Written exercise:
Update the items below, replacing "click coordinates" with "tap coordinates" wherever it occurs and leaving everything else as it is.
## START Given information
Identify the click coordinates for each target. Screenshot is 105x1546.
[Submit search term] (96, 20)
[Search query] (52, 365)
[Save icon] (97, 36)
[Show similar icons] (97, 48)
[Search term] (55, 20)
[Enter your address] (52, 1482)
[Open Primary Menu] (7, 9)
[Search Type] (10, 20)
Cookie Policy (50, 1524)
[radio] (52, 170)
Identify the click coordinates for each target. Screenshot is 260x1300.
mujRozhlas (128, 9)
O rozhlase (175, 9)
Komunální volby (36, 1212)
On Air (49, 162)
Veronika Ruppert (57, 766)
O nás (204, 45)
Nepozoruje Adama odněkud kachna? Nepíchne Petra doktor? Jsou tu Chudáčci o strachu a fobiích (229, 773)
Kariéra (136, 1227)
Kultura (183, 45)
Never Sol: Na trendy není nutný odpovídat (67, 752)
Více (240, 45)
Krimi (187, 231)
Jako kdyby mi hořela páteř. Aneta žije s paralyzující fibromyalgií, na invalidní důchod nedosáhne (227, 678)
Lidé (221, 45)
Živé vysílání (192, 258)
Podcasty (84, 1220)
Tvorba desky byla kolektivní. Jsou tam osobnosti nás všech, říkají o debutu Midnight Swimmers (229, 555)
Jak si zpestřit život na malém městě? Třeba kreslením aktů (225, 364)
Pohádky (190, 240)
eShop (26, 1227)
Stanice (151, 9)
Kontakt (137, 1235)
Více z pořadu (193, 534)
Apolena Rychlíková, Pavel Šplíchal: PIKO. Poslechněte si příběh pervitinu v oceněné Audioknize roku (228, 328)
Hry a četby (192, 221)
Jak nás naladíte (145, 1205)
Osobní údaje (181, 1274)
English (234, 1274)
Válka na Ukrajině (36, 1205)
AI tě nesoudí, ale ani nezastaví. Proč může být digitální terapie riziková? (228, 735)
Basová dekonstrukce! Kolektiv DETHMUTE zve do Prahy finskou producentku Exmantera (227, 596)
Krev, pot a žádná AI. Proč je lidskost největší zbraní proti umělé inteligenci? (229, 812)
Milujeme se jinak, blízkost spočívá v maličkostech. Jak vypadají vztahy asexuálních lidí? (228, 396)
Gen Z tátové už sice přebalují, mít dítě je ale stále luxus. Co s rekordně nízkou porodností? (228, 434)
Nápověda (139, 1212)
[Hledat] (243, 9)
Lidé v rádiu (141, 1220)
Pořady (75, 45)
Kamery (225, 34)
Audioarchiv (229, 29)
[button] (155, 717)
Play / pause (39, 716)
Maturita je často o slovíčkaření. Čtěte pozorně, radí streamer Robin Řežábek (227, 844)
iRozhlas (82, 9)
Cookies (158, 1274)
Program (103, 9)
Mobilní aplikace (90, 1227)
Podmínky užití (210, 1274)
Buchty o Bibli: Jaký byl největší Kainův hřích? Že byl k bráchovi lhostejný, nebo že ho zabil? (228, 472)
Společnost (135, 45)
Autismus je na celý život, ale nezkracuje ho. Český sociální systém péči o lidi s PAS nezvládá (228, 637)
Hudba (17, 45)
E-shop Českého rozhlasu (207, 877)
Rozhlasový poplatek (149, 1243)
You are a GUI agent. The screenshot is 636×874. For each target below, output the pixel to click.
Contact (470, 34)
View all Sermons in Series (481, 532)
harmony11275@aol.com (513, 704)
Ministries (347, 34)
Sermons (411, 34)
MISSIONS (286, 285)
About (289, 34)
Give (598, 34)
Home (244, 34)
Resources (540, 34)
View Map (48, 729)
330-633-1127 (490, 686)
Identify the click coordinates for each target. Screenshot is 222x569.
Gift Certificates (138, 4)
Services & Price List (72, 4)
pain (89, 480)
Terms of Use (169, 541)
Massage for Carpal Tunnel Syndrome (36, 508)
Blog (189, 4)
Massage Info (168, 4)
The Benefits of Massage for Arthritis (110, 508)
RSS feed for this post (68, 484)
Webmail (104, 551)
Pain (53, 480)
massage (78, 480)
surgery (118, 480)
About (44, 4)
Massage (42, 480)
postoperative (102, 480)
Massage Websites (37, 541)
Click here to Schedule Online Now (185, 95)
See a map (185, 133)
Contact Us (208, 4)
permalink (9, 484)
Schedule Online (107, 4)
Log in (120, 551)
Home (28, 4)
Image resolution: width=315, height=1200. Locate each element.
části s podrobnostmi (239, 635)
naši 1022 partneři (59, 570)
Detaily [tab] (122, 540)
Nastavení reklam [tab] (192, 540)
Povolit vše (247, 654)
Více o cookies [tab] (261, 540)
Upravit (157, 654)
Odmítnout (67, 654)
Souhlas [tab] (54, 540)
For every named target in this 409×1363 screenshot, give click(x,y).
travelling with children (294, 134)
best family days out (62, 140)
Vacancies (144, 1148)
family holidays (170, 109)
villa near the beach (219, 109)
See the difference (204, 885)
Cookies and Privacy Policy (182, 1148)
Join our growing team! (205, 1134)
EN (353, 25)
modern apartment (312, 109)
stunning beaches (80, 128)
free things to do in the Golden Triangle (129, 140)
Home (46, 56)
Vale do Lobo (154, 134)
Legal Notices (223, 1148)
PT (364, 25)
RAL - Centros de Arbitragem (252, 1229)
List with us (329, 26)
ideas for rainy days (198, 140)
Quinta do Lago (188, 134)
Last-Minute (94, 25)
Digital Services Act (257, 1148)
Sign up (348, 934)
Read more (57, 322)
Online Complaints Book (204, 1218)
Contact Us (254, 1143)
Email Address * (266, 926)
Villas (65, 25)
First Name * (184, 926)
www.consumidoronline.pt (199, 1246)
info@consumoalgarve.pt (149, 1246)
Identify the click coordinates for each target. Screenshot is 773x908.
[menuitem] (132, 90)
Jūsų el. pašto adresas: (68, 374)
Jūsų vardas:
## END Given information
Complete response:
Identify the tap coordinates for each target. Screenshot is 105x1546.
[Submit search term] (96, 20)
[Search query] (52, 365)
[Save icon] (97, 36)
[Show similar icons] (97, 48)
[Search term] (55, 20)
[Enter your address] (52, 1482)
[Open Primary Menu] (7, 9)
[Search Type] (10, 20)
Cookie Policy (50, 1524)
[radio] (52, 170)
Identify the tap coordinates for each target. Screenshot is 260x1300.
mujRozhlas (128, 9)
O rozhlase (175, 9)
Komunální volby (36, 1212)
On Air (49, 162)
Veronika Ruppert (57, 766)
O nás (204, 45)
Nepozoruje Adama odněkud kachna? Nepíchne Petra doktor? Jsou tu Chudáčci o strachu a fobiích (229, 773)
Kariéra (136, 1227)
Kultura (183, 45)
Never Sol: Na trendy není nutný odpovídat (67, 752)
Více (240, 45)
Krimi (187, 231)
Jako kdyby mi hořela páteř. Aneta žije s paralyzující fibromyalgií, na invalidní důchod nedosáhne (227, 678)
Lidé (221, 45)
Živé vysílání (192, 258)
Podcasty (84, 1220)
Tvorba desky byla kolektivní. Jsou tam osobnosti nás všech, říkají o debutu Midnight Swimmers (229, 555)
Jak si zpestřit život na malém městě? Třeba kreslením aktů (225, 364)
Pohádky (190, 240)
eShop (26, 1227)
Stanice (151, 9)
Kontakt (137, 1235)
Více z pořadu (193, 534)
Apolena Rychlíková, Pavel Šplíchal: PIKO. Poslechněte si příběh pervitinu v oceněné Audioknize roku (228, 328)
Hry a četby (192, 221)
Jak nás naladíte (145, 1205)
Osobní údaje (181, 1274)
English (234, 1274)
Válka na Ukrajině (36, 1205)
AI tě nesoudí, ale ani nezastaví. Proč může být digitální terapie riziková? (228, 735)
Basová dekonstrukce! Kolektiv DETHMUTE zve do Prahy finskou producentku Exmantera (227, 596)
Krev, pot a žádná AI. Proč je lidskost největší zbraní proti umělé inteligenci? (229, 812)
Milujeme se jinak, blízkost spočívá v maličkostech. Jak vypadají vztahy asexuálních lidí? (228, 396)
Gen Z tátové už sice přebalují, mít dítě je ale stále luxus. Co s rekordně nízkou porodností? (228, 434)
Nápověda (139, 1212)
[Hledat] (243, 9)
Lidé v rádiu (141, 1220)
Pořady (75, 45)
Kamery (225, 34)
Audioarchiv (229, 29)
[button] (155, 717)
Play / pause (39, 716)
Maturita je často o slovíčkaření. Čtěte pozorně, radí streamer Robin Řežábek (227, 844)
iRozhlas (82, 9)
Cookies (158, 1274)
Program (103, 9)
Mobilní aplikace (90, 1227)
Podmínky užití (210, 1274)
Buchty o Bibli: Jaký byl největší Kainův hřích? Že byl k bráchovi lhostejný, nebo že ho zabil? (228, 472)
Společnost (135, 45)
Autismus je na celý život, ale nezkracuje ho. Český sociální systém péči o lidi s PAS nezvládá (228, 637)
Hudba (17, 45)
E-shop Českého rozhlasu (207, 877)
Rozhlasový poplatek (149, 1243)
You are a GUI agent. The screenshot is 636×874. For each target below, output the pixel to click.
Contact (470, 34)
View all Sermons in Series (481, 532)
harmony11275@aol.com (513, 704)
Ministries (347, 34)
Sermons (411, 34)
MISSIONS (286, 285)
About (289, 34)
Give (598, 34)
Home (244, 34)
Resources (540, 34)
View Map (48, 729)
330-633-1127 (490, 686)
Identify the tap coordinates for each target. Screenshot is 222x569.
Gift Certificates (138, 4)
Services & Price List (72, 4)
pain (89, 480)
Terms of Use (169, 541)
Massage for Carpal Tunnel Syndrome (36, 508)
Blog (189, 4)
Massage Info (168, 4)
The Benefits of Massage for Arthritis (110, 508)
RSS feed for this post (68, 484)
Webmail (104, 551)
Pain (53, 480)
massage (78, 480)
surgery (118, 480)
About (44, 4)
Massage (42, 480)
postoperative (102, 480)
Massage Websites (37, 541)
Click here to Schedule Online Now (185, 95)
See a map (185, 133)
Contact Us (208, 4)
permalink (9, 484)
Schedule Online (107, 4)
Log in (120, 551)
Home (28, 4)
Image resolution: width=315, height=1200. Locate each element.
části s podrobnostmi (239, 635)
naši 1022 partneři (59, 570)
Detaily [tab] (122, 540)
Nastavení reklam [tab] (192, 540)
Povolit vše (247, 654)
Více o cookies [tab] (261, 540)
Upravit (157, 654)
Odmítnout (67, 654)
Souhlas [tab] (54, 540)
For every named target in this 409×1363 screenshot, give click(x,y).
travelling with children (294, 134)
best family days out (62, 140)
Vacancies (144, 1148)
family holidays (170, 109)
villa near the beach (219, 109)
See the difference (204, 885)
Cookies and Privacy Policy (182, 1148)
Join our growing team! (205, 1134)
EN (353, 25)
modern apartment (312, 109)
stunning beaches (80, 128)
free things to do in the Golden Triangle (129, 140)
Home (46, 56)
Vale do Lobo (154, 134)
Legal Notices (223, 1148)
PT (364, 25)
RAL - Centros de Arbitragem (252, 1229)
List with us (329, 26)
ideas for rainy days (198, 140)
Quinta do Lago (188, 134)
Last-Minute (94, 25)
Digital Services Act (257, 1148)
Sign up (348, 934)
Read more (57, 322)
Online Complaints Book (204, 1218)
Contact Us (254, 1143)
Email Address * (266, 926)
Villas (65, 25)
First Name * (184, 926)
www.consumidoronline.pt (199, 1246)
info@consumoalgarve.pt (149, 1246)
Identify the tap coordinates for each target. Screenshot is 773x908.
[menuitem] (132, 90)
Jūsų el. pašto adresas: (68, 374)
Jūsų vardas:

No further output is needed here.